Records from a data collection:
┌──

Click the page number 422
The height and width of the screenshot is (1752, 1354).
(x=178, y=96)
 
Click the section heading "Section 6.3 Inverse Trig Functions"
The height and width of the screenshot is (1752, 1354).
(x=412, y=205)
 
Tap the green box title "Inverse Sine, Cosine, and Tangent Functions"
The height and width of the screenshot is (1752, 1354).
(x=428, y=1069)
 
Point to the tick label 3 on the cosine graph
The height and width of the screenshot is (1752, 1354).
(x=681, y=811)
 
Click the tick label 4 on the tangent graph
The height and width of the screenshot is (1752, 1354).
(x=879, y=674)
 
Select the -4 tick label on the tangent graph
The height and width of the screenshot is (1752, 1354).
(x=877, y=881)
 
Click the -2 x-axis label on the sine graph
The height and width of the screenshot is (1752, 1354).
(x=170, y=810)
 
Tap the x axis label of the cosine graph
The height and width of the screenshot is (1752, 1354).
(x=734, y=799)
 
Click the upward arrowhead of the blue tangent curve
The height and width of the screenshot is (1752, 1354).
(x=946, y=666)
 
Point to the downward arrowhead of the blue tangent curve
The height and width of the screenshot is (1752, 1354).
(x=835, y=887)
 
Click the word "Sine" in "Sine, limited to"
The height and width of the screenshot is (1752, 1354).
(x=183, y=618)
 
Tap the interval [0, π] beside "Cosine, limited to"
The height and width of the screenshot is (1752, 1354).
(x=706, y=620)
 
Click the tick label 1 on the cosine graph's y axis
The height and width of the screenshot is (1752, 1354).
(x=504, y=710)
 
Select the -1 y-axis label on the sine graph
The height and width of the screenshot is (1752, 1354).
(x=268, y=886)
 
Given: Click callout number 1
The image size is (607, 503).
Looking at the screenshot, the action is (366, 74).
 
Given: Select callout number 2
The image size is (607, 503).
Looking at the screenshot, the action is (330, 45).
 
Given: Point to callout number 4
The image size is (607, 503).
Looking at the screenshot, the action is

└──
┌──

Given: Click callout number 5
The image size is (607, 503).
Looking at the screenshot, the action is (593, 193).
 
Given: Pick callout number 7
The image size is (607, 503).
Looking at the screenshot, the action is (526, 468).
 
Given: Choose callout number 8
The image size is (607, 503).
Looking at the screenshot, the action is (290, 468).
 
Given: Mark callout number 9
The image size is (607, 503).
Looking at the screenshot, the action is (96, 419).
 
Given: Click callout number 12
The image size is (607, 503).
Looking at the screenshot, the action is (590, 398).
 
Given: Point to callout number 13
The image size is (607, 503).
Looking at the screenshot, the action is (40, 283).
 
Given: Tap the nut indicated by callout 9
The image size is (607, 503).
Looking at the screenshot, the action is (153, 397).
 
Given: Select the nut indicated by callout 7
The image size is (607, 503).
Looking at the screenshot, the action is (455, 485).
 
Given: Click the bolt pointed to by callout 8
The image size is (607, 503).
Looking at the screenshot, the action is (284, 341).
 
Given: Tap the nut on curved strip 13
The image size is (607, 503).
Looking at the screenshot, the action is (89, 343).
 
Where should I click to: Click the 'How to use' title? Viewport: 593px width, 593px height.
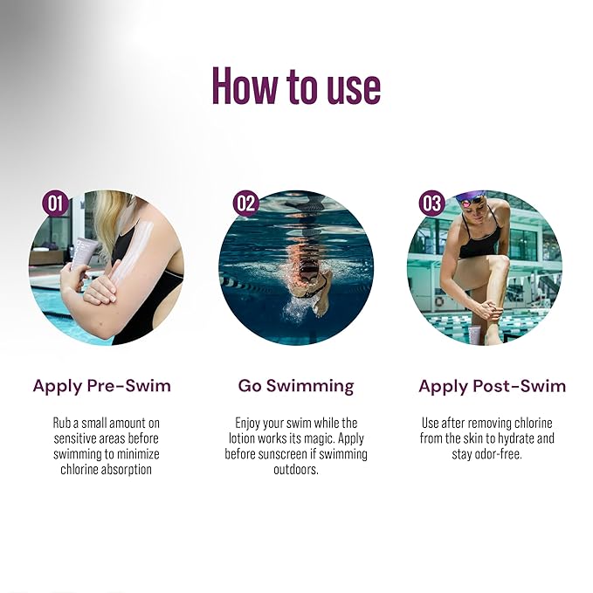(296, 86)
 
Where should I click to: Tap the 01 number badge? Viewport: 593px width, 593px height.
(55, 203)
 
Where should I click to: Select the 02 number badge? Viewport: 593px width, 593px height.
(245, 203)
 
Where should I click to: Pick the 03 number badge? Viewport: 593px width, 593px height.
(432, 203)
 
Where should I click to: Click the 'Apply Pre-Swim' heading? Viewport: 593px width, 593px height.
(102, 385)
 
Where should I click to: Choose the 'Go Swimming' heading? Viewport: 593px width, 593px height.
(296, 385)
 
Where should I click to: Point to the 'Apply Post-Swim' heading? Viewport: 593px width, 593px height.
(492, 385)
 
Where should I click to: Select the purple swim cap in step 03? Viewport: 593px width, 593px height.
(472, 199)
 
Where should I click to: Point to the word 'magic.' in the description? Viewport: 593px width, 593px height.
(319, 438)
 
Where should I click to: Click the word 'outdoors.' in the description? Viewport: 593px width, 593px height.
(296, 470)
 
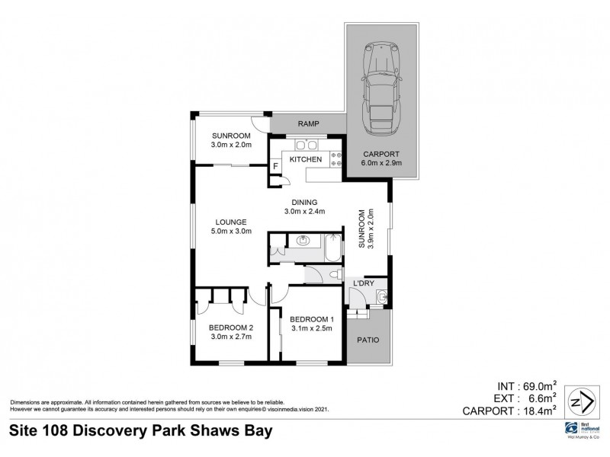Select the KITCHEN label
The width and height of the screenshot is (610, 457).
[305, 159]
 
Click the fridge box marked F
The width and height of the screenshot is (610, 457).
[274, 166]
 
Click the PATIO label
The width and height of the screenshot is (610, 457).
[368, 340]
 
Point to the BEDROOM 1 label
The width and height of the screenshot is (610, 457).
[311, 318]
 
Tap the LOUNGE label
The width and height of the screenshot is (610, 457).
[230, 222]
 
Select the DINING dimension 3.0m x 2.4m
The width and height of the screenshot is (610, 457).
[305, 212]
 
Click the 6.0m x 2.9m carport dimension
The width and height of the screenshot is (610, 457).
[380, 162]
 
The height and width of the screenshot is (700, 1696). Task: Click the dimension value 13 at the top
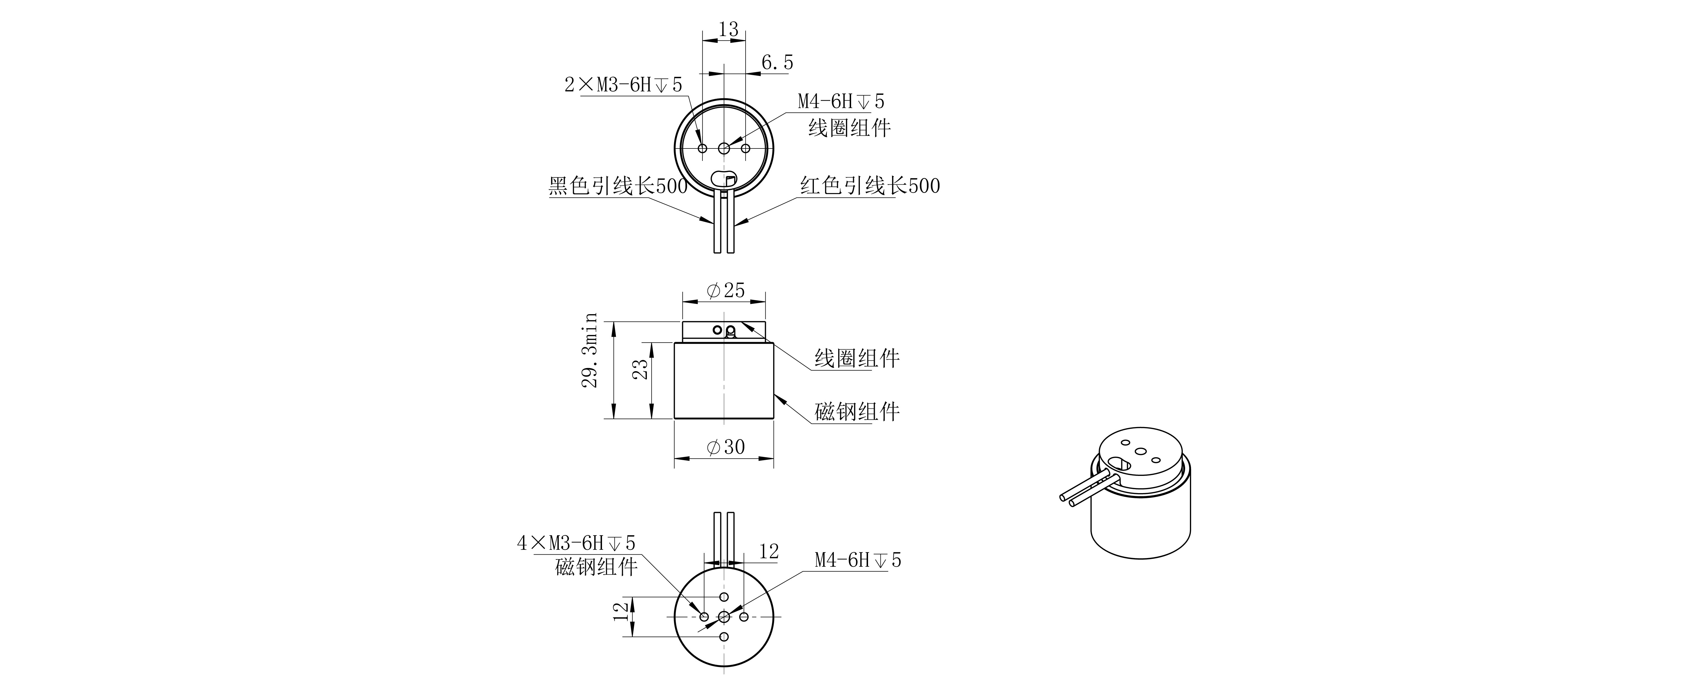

└──

- What is required
Render the lines from the one containing "Click the page number 422" through the one containing "(x=681, y=811)" as a Markdown table with the columns "Row" and "Line". Number each row and leave out blank lines.

- Result for this exercise
| Row | Line |
|---|---|
| 1 | Click the page number 422 |
| 2 | The height and width of the screenshot is (1752, 1354). |
| 3 | (x=178, y=96) |
| 4 | Click the section heading "Section 6.3 Inverse Trig Functions" |
| 5 | The height and width of the screenshot is (1752, 1354). |
| 6 | (x=412, y=205) |
| 7 | Tap the green box title "Inverse Sine, Cosine, and Tangent Functions" |
| 8 | The height and width of the screenshot is (1752, 1354). |
| 9 | (x=428, y=1069) |
| 10 | Point to the tick label 3 on the cosine graph |
| 11 | The height and width of the screenshot is (1752, 1354). |
| 12 | (x=681, y=811) |